Better speed can be achieved with apex installed from https://www.github.com/nvidia/apex.


### For AllenNLP to work, usually we need to find two things: data reader and model.

In [0]:
class JobReader(DatasetReader):
    def __init__(self, token_indexers: Dict[str, TokenIndexer] = None) -> None:
        super().__init__(lazy=False)
        self.token_indexers = token_indexers or {"tokens": SingleIdTokenIndexer()}
        
    def text_to_instance(self, tokens: List[Token], tag: int = None) -> Instance:
        job_field = TextField(tokens, self.token_indexers)
        fields = {"tokens": job_field}
        
        label_field = LabelField(label=str(tag))
        fields["label"] = label_field

        return Instance(fields)
    
    def _read(self, file_path: str) -> Iterator[Instance]:
        with (open(file_path, "rb")) as openfile:
            basic = pickle.load(openfile)
        for each in basic:
            text = [x.strip().split()+['<eos>'] for x in each['text'] if x!='']
            words = list(itertools.chain(*text))
            yield self.text_to_instance([Token(word) for word in words], each['salary_range'])


In [0]:
class LstmClassifier(Model):
    def __init__(self,
                 word_embeddings: TextFieldEmbedder,
                 encoder: Seq2VecEncoder,
                 vocab: Vocabulary) -> None:
        super().__init__(vocab)

Items from a dataset
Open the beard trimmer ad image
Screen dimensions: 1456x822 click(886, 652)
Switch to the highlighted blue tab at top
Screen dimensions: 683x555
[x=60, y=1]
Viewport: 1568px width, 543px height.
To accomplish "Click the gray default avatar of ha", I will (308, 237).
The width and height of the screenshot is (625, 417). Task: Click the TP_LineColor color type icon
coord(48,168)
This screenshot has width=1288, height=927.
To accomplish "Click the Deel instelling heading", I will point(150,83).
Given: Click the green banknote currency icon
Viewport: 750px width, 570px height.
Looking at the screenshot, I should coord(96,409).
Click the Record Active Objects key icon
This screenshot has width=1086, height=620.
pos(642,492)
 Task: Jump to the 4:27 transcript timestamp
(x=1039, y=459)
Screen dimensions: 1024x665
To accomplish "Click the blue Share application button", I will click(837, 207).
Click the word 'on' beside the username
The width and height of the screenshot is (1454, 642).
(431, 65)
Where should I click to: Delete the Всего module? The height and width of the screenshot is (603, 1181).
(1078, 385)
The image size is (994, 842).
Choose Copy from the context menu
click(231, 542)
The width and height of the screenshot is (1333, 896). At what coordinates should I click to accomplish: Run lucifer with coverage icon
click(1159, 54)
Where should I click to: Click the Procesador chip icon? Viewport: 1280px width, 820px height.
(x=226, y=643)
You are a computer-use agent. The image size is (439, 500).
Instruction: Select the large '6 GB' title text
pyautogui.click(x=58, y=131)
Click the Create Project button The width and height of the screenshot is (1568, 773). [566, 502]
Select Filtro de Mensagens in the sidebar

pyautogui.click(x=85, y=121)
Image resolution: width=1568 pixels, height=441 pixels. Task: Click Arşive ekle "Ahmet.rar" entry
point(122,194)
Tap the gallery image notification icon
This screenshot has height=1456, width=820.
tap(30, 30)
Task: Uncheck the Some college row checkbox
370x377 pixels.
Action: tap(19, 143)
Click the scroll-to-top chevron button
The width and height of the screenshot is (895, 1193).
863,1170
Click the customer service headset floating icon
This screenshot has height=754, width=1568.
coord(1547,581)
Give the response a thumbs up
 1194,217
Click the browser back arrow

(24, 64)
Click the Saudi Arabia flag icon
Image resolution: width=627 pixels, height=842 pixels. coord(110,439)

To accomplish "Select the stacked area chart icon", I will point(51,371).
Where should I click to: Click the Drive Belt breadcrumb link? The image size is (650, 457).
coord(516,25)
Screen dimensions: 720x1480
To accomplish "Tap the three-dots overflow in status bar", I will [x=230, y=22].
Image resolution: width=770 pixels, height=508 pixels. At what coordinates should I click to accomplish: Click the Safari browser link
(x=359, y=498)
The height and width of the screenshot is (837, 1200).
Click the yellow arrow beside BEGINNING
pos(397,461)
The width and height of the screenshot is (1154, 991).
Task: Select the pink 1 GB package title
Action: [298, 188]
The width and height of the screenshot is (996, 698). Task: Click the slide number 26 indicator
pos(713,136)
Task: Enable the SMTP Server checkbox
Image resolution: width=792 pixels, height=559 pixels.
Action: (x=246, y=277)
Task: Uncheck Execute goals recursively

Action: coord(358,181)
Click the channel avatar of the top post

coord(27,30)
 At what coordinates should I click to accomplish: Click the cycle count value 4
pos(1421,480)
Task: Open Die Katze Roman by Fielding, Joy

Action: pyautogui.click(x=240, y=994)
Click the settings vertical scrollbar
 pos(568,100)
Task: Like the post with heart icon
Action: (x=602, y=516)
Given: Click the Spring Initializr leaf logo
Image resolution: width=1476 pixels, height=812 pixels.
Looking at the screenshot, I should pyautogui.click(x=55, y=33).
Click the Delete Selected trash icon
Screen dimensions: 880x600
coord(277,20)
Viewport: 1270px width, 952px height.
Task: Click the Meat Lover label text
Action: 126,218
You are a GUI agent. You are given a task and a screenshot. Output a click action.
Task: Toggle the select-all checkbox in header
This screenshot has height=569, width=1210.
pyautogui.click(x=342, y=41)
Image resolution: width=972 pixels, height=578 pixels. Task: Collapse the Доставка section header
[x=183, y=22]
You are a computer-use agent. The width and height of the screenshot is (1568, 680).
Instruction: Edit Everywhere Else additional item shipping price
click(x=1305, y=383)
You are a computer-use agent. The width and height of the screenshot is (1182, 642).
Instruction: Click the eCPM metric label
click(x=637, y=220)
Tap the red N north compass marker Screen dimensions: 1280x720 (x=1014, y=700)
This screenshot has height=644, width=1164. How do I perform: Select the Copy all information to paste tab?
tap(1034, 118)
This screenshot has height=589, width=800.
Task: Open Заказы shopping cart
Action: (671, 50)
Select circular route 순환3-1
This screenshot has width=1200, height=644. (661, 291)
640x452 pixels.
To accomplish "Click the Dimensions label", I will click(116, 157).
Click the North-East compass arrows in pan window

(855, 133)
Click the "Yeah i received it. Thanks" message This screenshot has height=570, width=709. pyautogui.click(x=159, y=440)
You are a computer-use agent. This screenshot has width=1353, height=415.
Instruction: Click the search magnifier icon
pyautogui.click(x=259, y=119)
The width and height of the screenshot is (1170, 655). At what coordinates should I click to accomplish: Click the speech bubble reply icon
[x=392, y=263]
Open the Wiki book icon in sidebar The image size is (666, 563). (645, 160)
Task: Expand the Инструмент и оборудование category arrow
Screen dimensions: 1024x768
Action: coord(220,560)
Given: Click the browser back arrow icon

### THE REQUEST
Write out the passage of the code excerpt on the AllenNLP data reader from "### For AllenNLP" up to and including "job_field = TextField(tokens, self.token_indexers)".

### PROBLEM SOLUTION
### For AllenNLP to work, usually we need to find two things: data reader and model.

In [0]:
class JobReader(DatasetReader):
    def __init__(self, token_indexers: Dict[str, TokenIndexer] = None) -> None:
        super().__init__(lazy=False)
        self.token_indexers = token_indexers or {"tokens": SingleIdTokenIndexer()}
        
    def text_to_instance(self, tokens: List[Token], tag: int = None) -> Instance:
        job_field = TextField(tokens, self.token_indexers)